Background: Evidence to guide primary prevention in adults aged 75 years or older is limited.
Objective: To project the population impact and cost-effectiveness of statin therapy in adults aged 75 years or older.
Design: Forecasting study using the Cardiovascular Disease Policy Model, a Markov model.
Data sources: Trial, cohort, and nationally representative data sources.
Target population: U.S. adults aged 75 to 94 years.
Time horizon: 10 years.
Perspective: Health care system.
Intervention: Statins for primary prevention based on low-density lipoprotein cholesterol threshold of 4.91 mmol/L (190 mg/dL), 4.14 mmol/L (160 mg/dL), or 3.36 mmol/L (130 mg/dL); presence of diabetes; or 10-year risk score of at least 7.5%.
Outcome measures: Myocardial infarction (MI), coronary heart disease (CHD) death, disability-adjusted life-years, and costs.
Results of base-case analysis: All adults aged 75 years or older in the National Health and Nutrition Examination Survey have a 10-year risk score greater than 7.5%. If statins had no effect on functional limitation or cognitive impairment, all primary prevention strategies would prevent MIs and CHD deaths and be cost-effective. Treatment of all adults aged 75 to 94 years would result in 8 million additional users and prevent 105 000 (4.3%) incident MIs and 68 000 (2.3%) CHD deaths at an incremental cost per disability-adjusted life-year of $25 200.

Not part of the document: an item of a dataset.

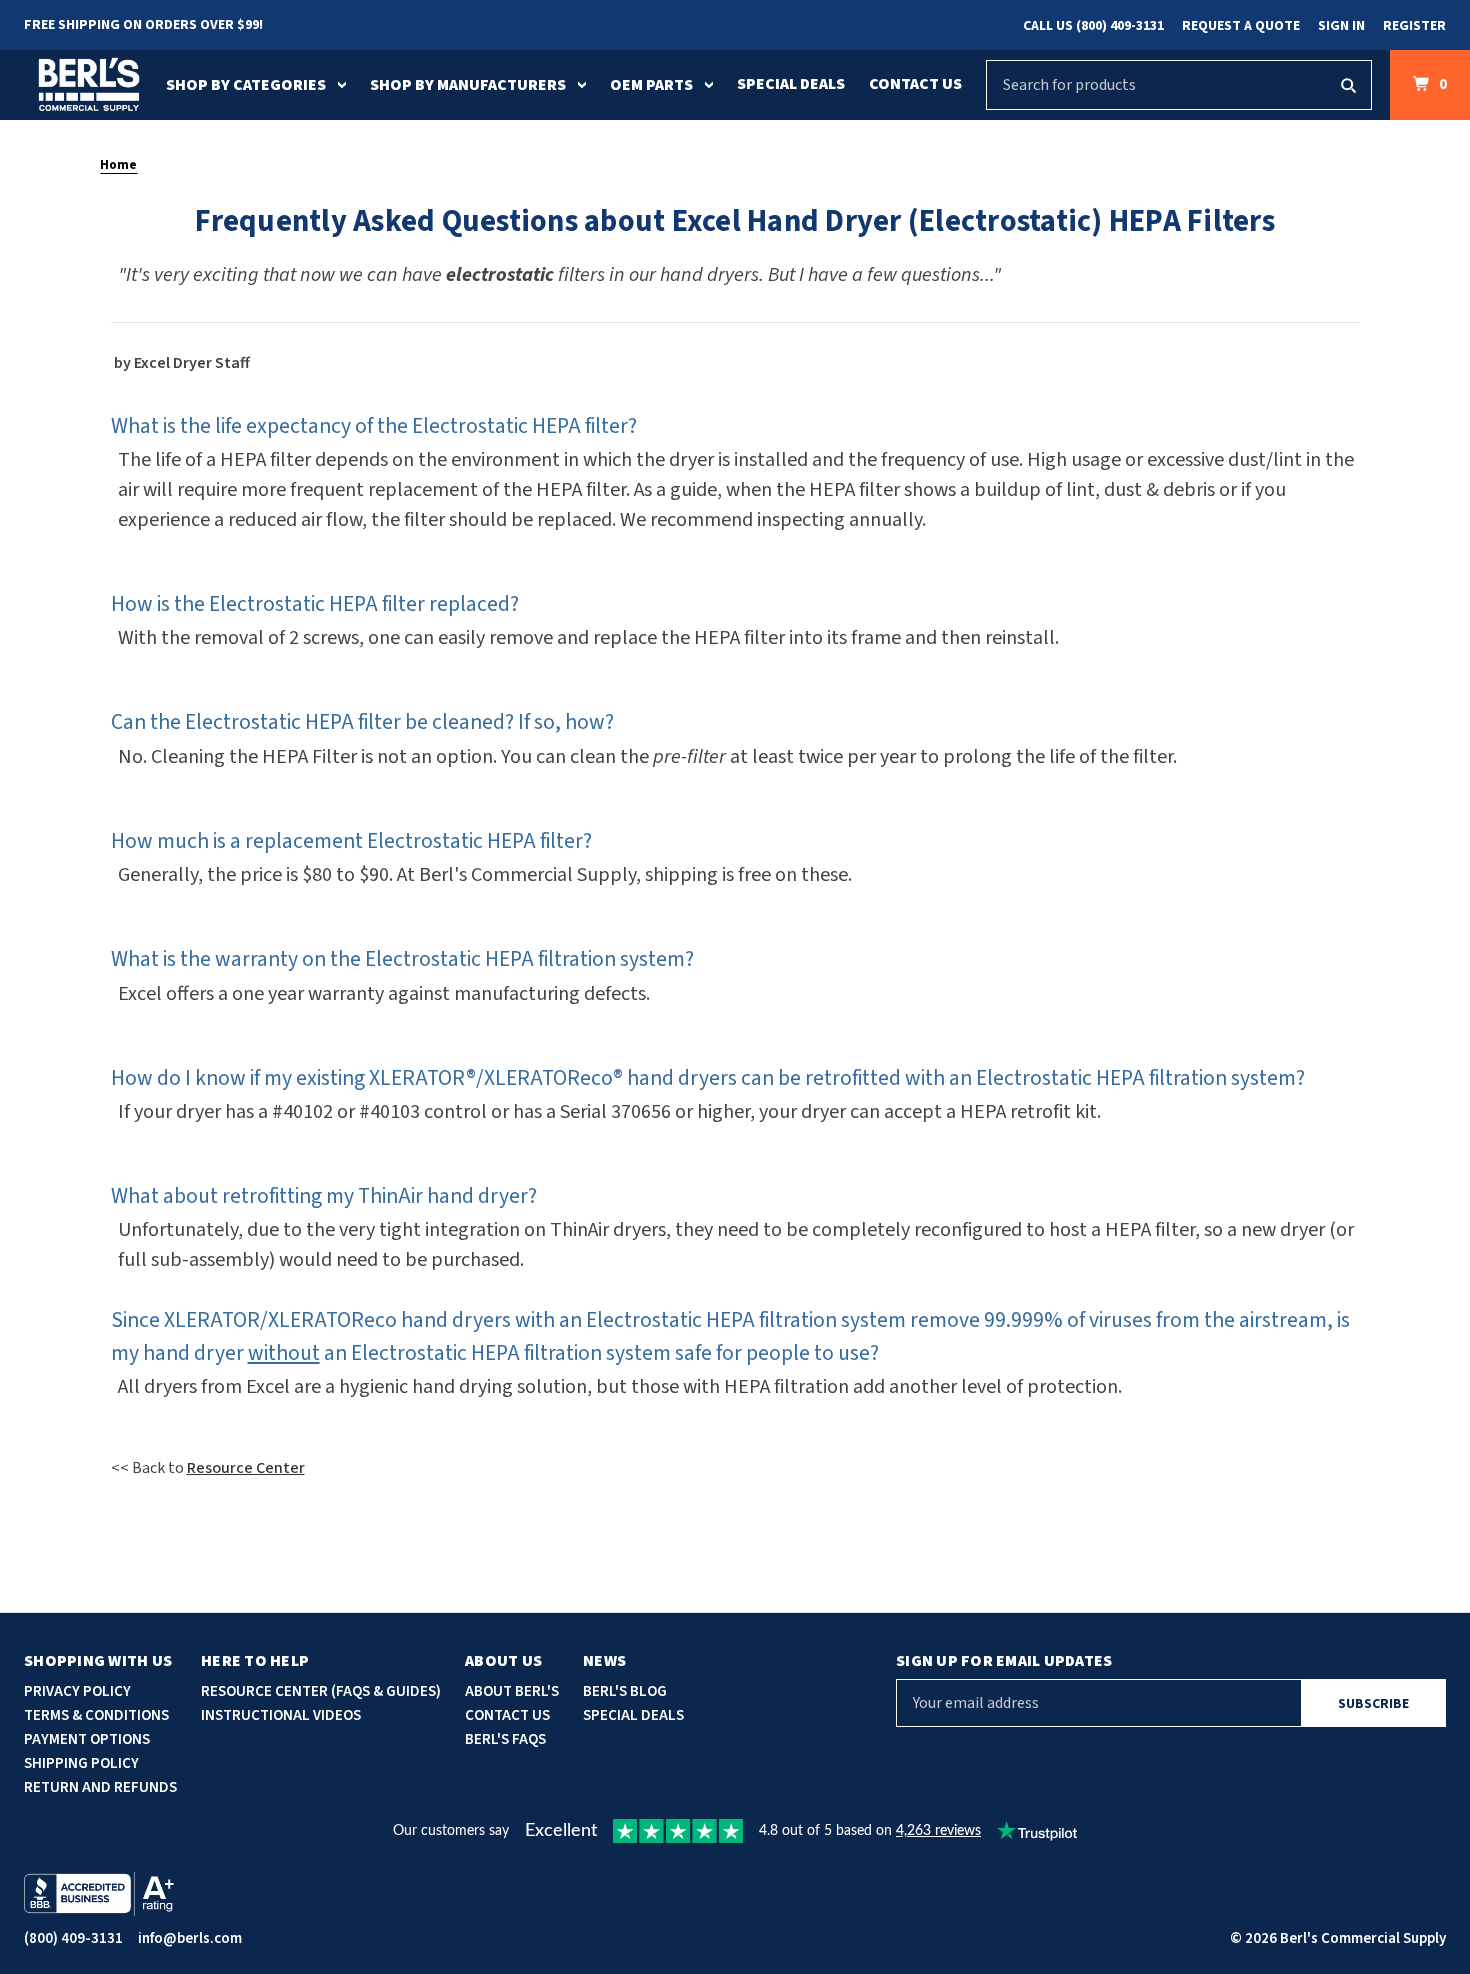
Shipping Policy (81, 1763)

Results of sensitivity analysis: An increased relative risk for functional limitation or mild cognitive impairment of 1.10 to 1.29 could offset the cardiovascular benefits.
Limitation: Limited trial evidence targeting primary prevention in adults aged 75 years or older.
Conclusion: At effectiveness similar to that in trials, statins are projected to be cost-effective for primary prevention; however, even a small increase in geriatric-specific adverse effects could offset the cardiovascular benefit. Improved data on the potential benefits and harms of statins are needed to inform decision making.
Primary funding source: American Heart Association Western States Affiliate, National Institute on Aging, and the National Institute for Diabetes on Digestive and Kidney Diseases.